## [TRY IT]
A verbatim copy of the entries is the required answer.

## [Dataset items]
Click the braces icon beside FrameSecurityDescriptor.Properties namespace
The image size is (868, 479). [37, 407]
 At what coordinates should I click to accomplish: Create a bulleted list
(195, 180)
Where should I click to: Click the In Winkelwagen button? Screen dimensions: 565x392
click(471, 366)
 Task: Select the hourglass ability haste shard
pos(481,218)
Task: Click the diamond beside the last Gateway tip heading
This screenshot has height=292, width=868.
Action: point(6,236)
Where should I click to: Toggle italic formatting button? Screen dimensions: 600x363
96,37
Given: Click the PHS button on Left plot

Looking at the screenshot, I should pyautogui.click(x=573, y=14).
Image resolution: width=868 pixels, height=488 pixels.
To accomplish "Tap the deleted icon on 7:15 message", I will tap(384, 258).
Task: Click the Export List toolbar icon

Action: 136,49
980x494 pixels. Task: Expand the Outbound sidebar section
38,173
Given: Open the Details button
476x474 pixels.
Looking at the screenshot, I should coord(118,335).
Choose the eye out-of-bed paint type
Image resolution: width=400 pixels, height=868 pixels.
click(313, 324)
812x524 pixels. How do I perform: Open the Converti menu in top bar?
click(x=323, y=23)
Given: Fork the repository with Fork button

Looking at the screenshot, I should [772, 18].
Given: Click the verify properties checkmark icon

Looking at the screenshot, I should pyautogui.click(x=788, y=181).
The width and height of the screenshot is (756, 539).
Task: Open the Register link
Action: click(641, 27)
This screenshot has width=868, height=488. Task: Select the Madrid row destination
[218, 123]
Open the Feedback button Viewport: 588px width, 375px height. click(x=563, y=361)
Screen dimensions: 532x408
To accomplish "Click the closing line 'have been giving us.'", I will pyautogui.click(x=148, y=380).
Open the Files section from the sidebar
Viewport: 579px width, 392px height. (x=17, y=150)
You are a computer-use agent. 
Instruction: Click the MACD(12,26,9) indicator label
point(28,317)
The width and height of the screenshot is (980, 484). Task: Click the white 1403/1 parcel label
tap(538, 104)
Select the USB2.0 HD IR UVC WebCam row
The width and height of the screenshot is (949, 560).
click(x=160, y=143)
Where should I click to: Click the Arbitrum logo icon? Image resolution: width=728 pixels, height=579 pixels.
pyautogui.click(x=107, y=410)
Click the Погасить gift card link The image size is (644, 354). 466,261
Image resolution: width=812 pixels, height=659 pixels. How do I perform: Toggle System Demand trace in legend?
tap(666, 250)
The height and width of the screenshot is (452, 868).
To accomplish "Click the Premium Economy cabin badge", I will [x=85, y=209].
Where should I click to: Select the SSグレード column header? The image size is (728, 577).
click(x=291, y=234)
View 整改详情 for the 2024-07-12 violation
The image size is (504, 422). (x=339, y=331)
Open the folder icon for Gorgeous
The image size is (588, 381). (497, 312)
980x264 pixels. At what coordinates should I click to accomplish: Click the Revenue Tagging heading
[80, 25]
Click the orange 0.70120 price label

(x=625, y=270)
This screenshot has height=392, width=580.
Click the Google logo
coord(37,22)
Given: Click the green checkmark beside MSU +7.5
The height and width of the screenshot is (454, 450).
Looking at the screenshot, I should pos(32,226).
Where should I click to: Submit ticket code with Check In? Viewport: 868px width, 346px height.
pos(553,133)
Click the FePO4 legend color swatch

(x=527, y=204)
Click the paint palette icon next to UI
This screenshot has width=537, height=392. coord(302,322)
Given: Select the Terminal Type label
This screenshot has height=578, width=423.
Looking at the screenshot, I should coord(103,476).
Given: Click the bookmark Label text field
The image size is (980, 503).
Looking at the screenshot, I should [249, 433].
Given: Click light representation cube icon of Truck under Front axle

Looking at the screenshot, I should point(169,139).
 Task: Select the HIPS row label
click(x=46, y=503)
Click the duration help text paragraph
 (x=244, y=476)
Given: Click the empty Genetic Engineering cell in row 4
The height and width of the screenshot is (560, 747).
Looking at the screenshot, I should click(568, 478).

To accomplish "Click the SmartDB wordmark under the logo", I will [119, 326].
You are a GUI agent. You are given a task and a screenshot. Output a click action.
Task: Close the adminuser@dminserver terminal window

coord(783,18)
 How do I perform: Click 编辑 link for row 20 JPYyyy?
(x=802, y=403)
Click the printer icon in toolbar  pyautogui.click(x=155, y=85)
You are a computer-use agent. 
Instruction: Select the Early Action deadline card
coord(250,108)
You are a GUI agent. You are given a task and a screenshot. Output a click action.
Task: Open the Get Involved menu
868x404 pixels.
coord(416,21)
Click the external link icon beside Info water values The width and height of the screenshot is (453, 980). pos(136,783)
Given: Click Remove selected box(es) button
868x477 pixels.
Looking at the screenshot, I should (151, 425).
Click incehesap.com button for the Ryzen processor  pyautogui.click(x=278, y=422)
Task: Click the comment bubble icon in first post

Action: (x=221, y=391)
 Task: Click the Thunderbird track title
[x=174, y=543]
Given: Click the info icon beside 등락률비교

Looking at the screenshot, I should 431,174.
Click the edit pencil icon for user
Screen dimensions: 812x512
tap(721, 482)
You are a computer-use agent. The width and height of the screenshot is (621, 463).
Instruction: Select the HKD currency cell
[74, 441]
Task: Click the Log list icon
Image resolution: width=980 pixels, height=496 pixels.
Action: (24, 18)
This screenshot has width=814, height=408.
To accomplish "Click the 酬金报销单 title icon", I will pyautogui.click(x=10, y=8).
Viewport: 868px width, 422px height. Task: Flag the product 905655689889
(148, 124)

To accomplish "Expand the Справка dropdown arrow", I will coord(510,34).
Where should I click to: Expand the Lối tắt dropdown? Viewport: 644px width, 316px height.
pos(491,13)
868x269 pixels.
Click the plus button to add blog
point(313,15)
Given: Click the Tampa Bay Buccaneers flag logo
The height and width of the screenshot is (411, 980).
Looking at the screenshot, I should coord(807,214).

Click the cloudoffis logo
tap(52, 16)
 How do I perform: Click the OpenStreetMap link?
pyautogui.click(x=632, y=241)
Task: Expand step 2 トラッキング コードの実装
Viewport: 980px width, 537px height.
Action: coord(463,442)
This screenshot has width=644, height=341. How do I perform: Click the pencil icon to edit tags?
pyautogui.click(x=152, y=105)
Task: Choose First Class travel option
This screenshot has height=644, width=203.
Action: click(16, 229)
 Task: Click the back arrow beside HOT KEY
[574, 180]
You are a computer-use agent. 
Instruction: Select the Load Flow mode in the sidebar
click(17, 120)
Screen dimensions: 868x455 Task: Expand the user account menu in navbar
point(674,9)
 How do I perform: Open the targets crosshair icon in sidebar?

## [RESPONSE AREA]
Click the braces icon beside FrameSecurityDescriptor.Properties namespace
The image size is (868, 479). [37, 407]
 At what coordinates should I click to accomplish: Create a bulleted list
(195, 180)
Where should I click to: Click the In Winkelwagen button? Screen dimensions: 565x392
click(471, 366)
 Task: Select the hourglass ability haste shard
pos(481,218)
Task: Click the diamond beside the last Gateway tip heading
This screenshot has height=292, width=868.
Action: point(6,236)
Where should I click to: Toggle italic formatting button? Screen dimensions: 600x363
96,37
Given: Click the PHS button on Left plot

Looking at the screenshot, I should pyautogui.click(x=573, y=14).
Image resolution: width=868 pixels, height=488 pixels.
To accomplish "Tap the deleted icon on 7:15 message", I will tap(384, 258).
Task: Click the Export List toolbar icon

Action: 136,49
980x494 pixels. Task: Expand the Outbound sidebar section
38,173
Given: Open the Details button
476x474 pixels.
Looking at the screenshot, I should coord(118,335).
Choose the eye out-of-bed paint type
Image resolution: width=400 pixels, height=868 pixels.
click(313, 324)
812x524 pixels. How do I perform: Open the Converti menu in top bar?
click(x=323, y=23)
Given: Fork the repository with Fork button

Looking at the screenshot, I should [772, 18].
Given: Click the verify properties checkmark icon

Looking at the screenshot, I should pyautogui.click(x=788, y=181).
The width and height of the screenshot is (756, 539).
Task: Open the Register link
Action: click(641, 27)
This screenshot has width=868, height=488. Task: Select the Madrid row destination
[218, 123]
Open the Feedback button Viewport: 588px width, 375px height. click(x=563, y=361)
Screen dimensions: 532x408
To accomplish "Click the closing line 'have been giving us.'", I will pyautogui.click(x=148, y=380).
Open the Files section from the sidebar
Viewport: 579px width, 392px height. (x=17, y=150)
You are a computer-use agent. 
Instruction: Click the MACD(12,26,9) indicator label
point(28,317)
The width and height of the screenshot is (980, 484). Task: Click the white 1403/1 parcel label
tap(538, 104)
Select the USB2.0 HD IR UVC WebCam row
The width and height of the screenshot is (949, 560).
click(x=160, y=143)
Where should I click to: Click the Arbitrum logo icon? Image resolution: width=728 pixels, height=579 pixels.
pyautogui.click(x=107, y=410)
Click the Погасить gift card link The image size is (644, 354). 466,261
Image resolution: width=812 pixels, height=659 pixels. How do I perform: Toggle System Demand trace in legend?
tap(666, 250)
The height and width of the screenshot is (452, 868).
To accomplish "Click the Premium Economy cabin badge", I will [x=85, y=209].
Where should I click to: Select the SSグレード column header? The image size is (728, 577).
click(x=291, y=234)
View 整改详情 for the 2024-07-12 violation
The image size is (504, 422). (x=339, y=331)
Open the folder icon for Gorgeous
The image size is (588, 381). (497, 312)
980x264 pixels. At what coordinates should I click to accomplish: Click the Revenue Tagging heading
[80, 25]
Click the orange 0.70120 price label

(x=625, y=270)
This screenshot has height=392, width=580.
Click the Google logo
coord(37,22)
Given: Click the green checkmark beside MSU +7.5
The height and width of the screenshot is (454, 450).
Looking at the screenshot, I should pos(32,226).
Where should I click to: Submit ticket code with Check In? Viewport: 868px width, 346px height.
pos(553,133)
Click the FePO4 legend color swatch

(x=527, y=204)
Click the paint palette icon next to UI
This screenshot has width=537, height=392. coord(302,322)
Given: Select the Terminal Type label
This screenshot has height=578, width=423.
Looking at the screenshot, I should coord(103,476).
Given: Click the bookmark Label text field
The image size is (980, 503).
Looking at the screenshot, I should [249, 433].
Given: Click light representation cube icon of Truck under Front axle

Looking at the screenshot, I should point(169,139).
 Task: Select the HIPS row label
click(x=46, y=503)
Click the duration help text paragraph
 (x=244, y=476)
Given: Click the empty Genetic Engineering cell in row 4
The height and width of the screenshot is (560, 747).
Looking at the screenshot, I should click(568, 478).

To accomplish "Click the SmartDB wordmark under the logo", I will [119, 326].
You are a GUI agent. You are given a task and a screenshot. Output a click action.
Task: Close the adminuser@dminserver terminal window

coord(783,18)
 How do I perform: Click 编辑 link for row 20 JPYyyy?
(x=802, y=403)
Click the printer icon in toolbar  pyautogui.click(x=155, y=85)
You are a computer-use agent. 
Instruction: Select the Early Action deadline card
coord(250,108)
You are a GUI agent. You are given a task and a screenshot. Output a click action.
Task: Open the Get Involved menu
868x404 pixels.
coord(416,21)
Click the external link icon beside Info water values The width and height of the screenshot is (453, 980). pos(136,783)
Given: Click Remove selected box(es) button
868x477 pixels.
Looking at the screenshot, I should (151, 425).
Click incehesap.com button for the Ryzen processor  pyautogui.click(x=278, y=422)
Task: Click the comment bubble icon in first post

Action: (x=221, y=391)
 Task: Click the Thunderbird track title
[x=174, y=543]
Given: Click the info icon beside 등락률비교

Looking at the screenshot, I should 431,174.
Click the edit pencil icon for user
Screen dimensions: 812x512
tap(721, 482)
You are a computer-use agent. The width and height of the screenshot is (621, 463).
Instruction: Select the HKD currency cell
[74, 441]
Task: Click the Log list icon
Image resolution: width=980 pixels, height=496 pixels.
Action: (24, 18)
This screenshot has width=814, height=408.
To accomplish "Click the 酬金报销单 title icon", I will pyautogui.click(x=10, y=8).
Viewport: 868px width, 422px height. Task: Flag the product 905655689889
(148, 124)

To accomplish "Expand the Справка dropdown arrow", I will coord(510,34).
Where should I click to: Expand the Lối tắt dropdown? Viewport: 644px width, 316px height.
pos(491,13)
868x269 pixels.
Click the plus button to add blog
point(313,15)
Given: Click the Tampa Bay Buccaneers flag logo
The height and width of the screenshot is (411, 980).
Looking at the screenshot, I should coord(807,214).

Click the cloudoffis logo
tap(52, 16)
 How do I perform: Click the OpenStreetMap link?
pyautogui.click(x=632, y=241)
Task: Expand step 2 トラッキング コードの実装
Viewport: 980px width, 537px height.
Action: coord(463,442)
This screenshot has width=644, height=341. How do I perform: Click the pencil icon to edit tags?
pyautogui.click(x=152, y=105)
Task: Choose First Class travel option
This screenshot has height=644, width=203.
Action: click(16, 229)
 Task: Click the back arrow beside HOT KEY
[574, 180]
You are a computer-use agent. 
Instruction: Select the Load Flow mode in the sidebar
click(17, 120)
Screen dimensions: 868x455 Task: Expand the user account menu in navbar
point(674,9)
 How do I perform: Open the targets crosshair icon in sidebar?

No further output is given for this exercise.